Das Fußballspiel hingegen konnte selten den Puls erhöhen. Genau genommen waren es nur die letzten fünf Minuten beider Halbzeiten in einem extrem langweiligem Spiel. In der 45. Minute bekamen die Freiburger einen Foulelfmeter zugesprochen, den Vincenzo Grifo in die Arme von St. Paulis Keeper Nikola Vasilj chippte. Damit hat der bosnische Nationaltorwart alle drei Elfmeter in dieser Saison pariert, neben dem Versuch von Kiels Fiete Arp scheiterte Grifo auch in der Hinrunde, sodass St. Pauli 3:0 in Freiburg gewinnen konnte. Doch der Sport-Club konnte sich für die Pleite revanchieren, das entscheidende Tor fiel kurz vor Schluss für die Gäste. Die scharfe Hereingabe von Freiburgs Kapitän Christian Günter fälschte Philipp Treu ins eigene Tor ab, die Elf von Alexander Blessin konnte auch das 13. Mal nach einem Rückstand keinen Punkt in der Bundesliga holen.

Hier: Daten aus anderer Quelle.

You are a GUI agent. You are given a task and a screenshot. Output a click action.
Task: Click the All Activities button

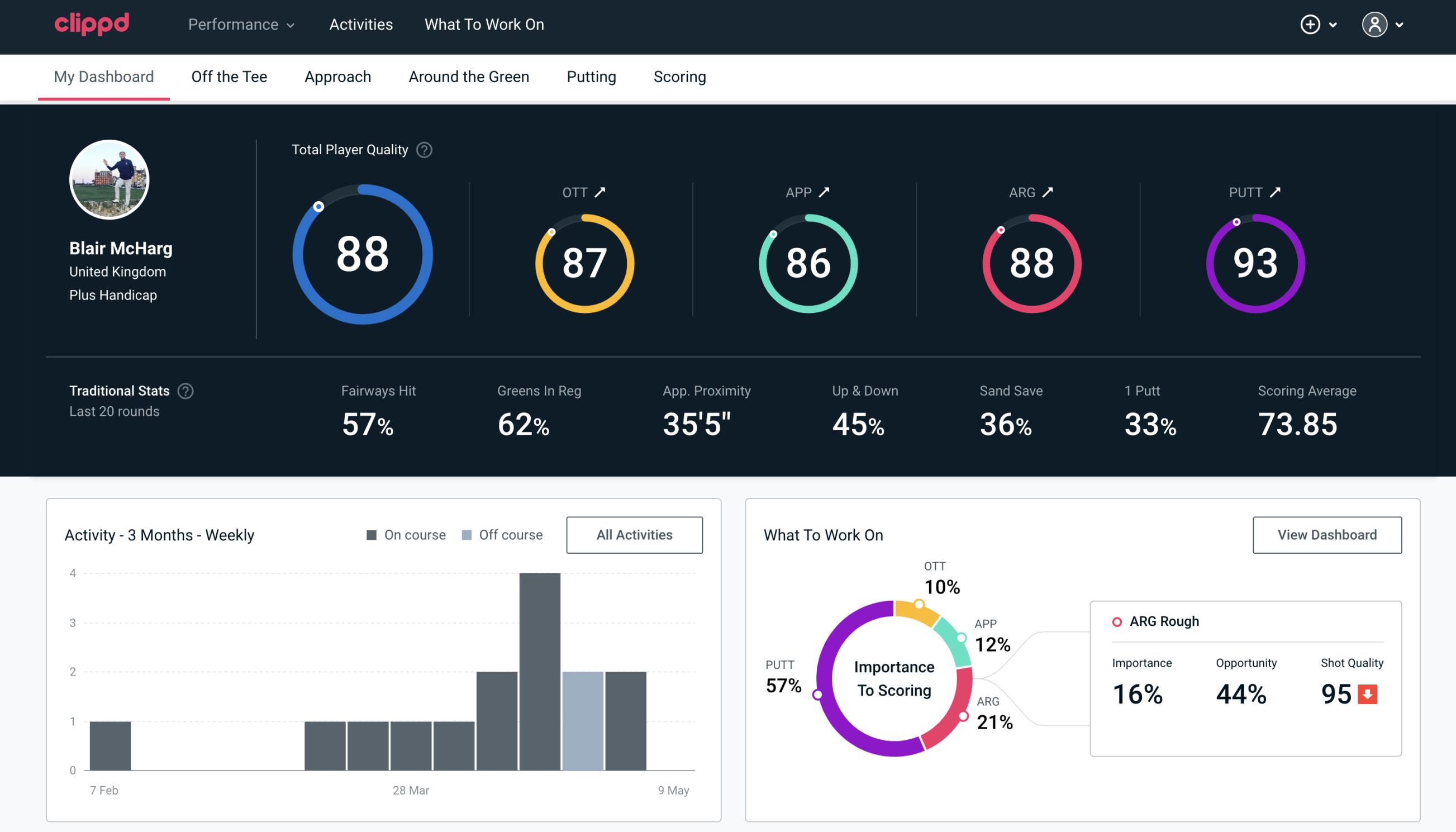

Blessin zeigte sich gereizt, kassierte kurz nach Schlusspfiff seine vierte Gelbe Karte wegen Meckerns, weswegen er beim kommenden Spiel in Mainz gesperrt sein wird. Auf der anschließenden Pressekonferenz brach er einem Reporter ins Wort, als dieser Kritik an der Offensive in seiner Frage einbaute. Nach einem verdutztem „ganz normale Frage“ entgegnete Blessin „ja, hab ich aber schon öfters gehört und deswegen geht´s mir auf den Sack!“ Tatsächlich hat der Trainer der Boys in Brown inhaltlich aber recht, die Offensivabteilung wird oftmals schlechter dargestellt, als sie es in Wirklichkeit ist. Zum einen haben die Kiezkicker mehr Tore in den nationalen Wettbewerben erzielt (23) als die beiden Konkurrenten Union Berlin (22) und VfL Bochum (21). Zum anderen liegt der primäre Fokus in der Defensive, nur die Bayern haben nach 22 Spieltagen weniger Gegentore kassiert. Und diese Priorisierung ist genau richtig, ansonsten hätte St. Pauli wohl kaum die beste Tordifferenz der abstiegsbedrohten Teams.
Auch bei der Debatte rund um die Hymne sieht es gar nicht so schlecht ist. Es ist ein schwieriger Prozess, am Ende einer Diskussion so viele wie möglich zufrieden zustellen. Doch die Transparenz der Vereinsführung und die Einbindung der Fans lassen ein solches Szenario zu. Denn auch das Stadion hört nicht seit immer auf den Namen Millerntor. Bis 1998 hieß die Heimspielstätte Wilhelm-Koch-Stadion. Doch nachdem die Mitgliedschaft in der NSDAP des Ex-Präsidenten aufgedeckt wurde, folgte die Umbenennung. Ein Schritt, den wohl die Wenigsten beim FC St. Pauli bereuen.